Today, The Seattle Times published syndicated columnist Gina Barreca’s opinion piece, “Trying to find your passion? Find a decent job instead.” She has a point, that passion’s roots are in sacrifice not selfish desire, but she misses the idea that the goal of work is…well, what is it? Improving people’s lives or the world, adding to the generosity of spirit in the world? Taking only photographs and leaving only footprints? Caring for our own health and the health of others as much as possible? Creating a better world for our young? Anyway, I would argue that the goal is not only or even primarily making money.
I am more of the mind of Civil Rights Leader Howard Thurman, who said, “Don’t ask yourself what the world needs; ask yourself what makes you come alive, and then go and do that. Because what the world needs is people who have come alive.” Where we mislead our young is where we suggest that such life necessarily includes a hearty paycheck.
Since my brain tumors, I have not worked for any paycheck at all, and so this means in this culture that I might choose not to work, not to contribute. As I work with elders in assisted living and supported living in their homes, I hear from others who no longer earn a living financially, and are seeking still to live meaningfully. Too many of them, like too many of us all, equate earning a living with earning money, and now that they don’t need to do that—and in many cases cannot—they are at a loss for what to do with themselves.
One woman with advanced dementia says to me every time I talk with her, “Tell me, do I matter?” When I tell her she does, that she makes my life better (and she does), she always continues, “Tell me how. I need to know.”
Who are we and what value do we have when we no longer work, either by choice or necessity? This is a question I have been seeking to address in my own life since my brain tumors. And it is a question I see so many others who can no longer work asking. Do we matter?
At church yesterday, our pastor Ann challenged our congregation to “Labor for Love.” She challenged us to act in love. She never mentioned how much money we should make or give. This was not her point. Her point was that there is much work to do in the world and that we should get to it.
She included as part of the service a poem from Little Bit in the anthology Original Voices: Homeless and Previously Homeless Women’s Writings. The poem, titled “Life is..” begins by observing that life is “Movement” and continues with so many different ways and reasons for movement, ending with these lines:
But I think
it's okay to
There it is again: purpose, meaning. Why are we moving? Why are we working?
I make no money now, and I am privileged to continue to be supported by savings, my partner, Social Security for people with Disabilities, and health insurance (though the provider has lots of incentives to try not to pay me, so they pay a third of my insurance to a lawyer who makes them pay me the rest: it’s ridiculous.)
I also continue to work in the world, although I can only work eight hours a week and am not financially compensated.
I lead poetry and narrative reading and writing with elders. I work to build community in my church.
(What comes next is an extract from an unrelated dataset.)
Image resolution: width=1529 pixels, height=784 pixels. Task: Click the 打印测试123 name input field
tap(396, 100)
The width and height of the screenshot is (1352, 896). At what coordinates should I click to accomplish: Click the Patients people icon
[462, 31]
I work strategizing with other leaders at the University of Washington’s School of Social Work to include Disability Justice in its curriculum and its culture.
When I left my career in education because I could no longer do the work that my job required, my radiologist/oncologist discouraged me from going to graduate school to work on a Masters in Social Work. He said to me, ““You will probably not be successful in school. Even if you are, you will probably not be able to get a job.” (I believe he was trying to protect me from failure, but I was pissed.) He was thinking about a job. I was thinking about work. They’re not necessarily the same thing.
I am doing well in school, and as I approach graduation this December people keep asking me what I’ll do after graduation.
I begin with what seems obvious: “I will not get a regular job, not even a part time one.” And then I continue with the ways I hope to work in the world: “I’d like to support individuals or groups. I’d like to figure out how to use my experience in teaching and my passion for writing to serve others.” I’d like to help the world have more heart and soul. I’d like to connect with those the world races past, people who are aging or slow or dealing with poor health, addictions, trauma, and poverty. These people are worth noticing.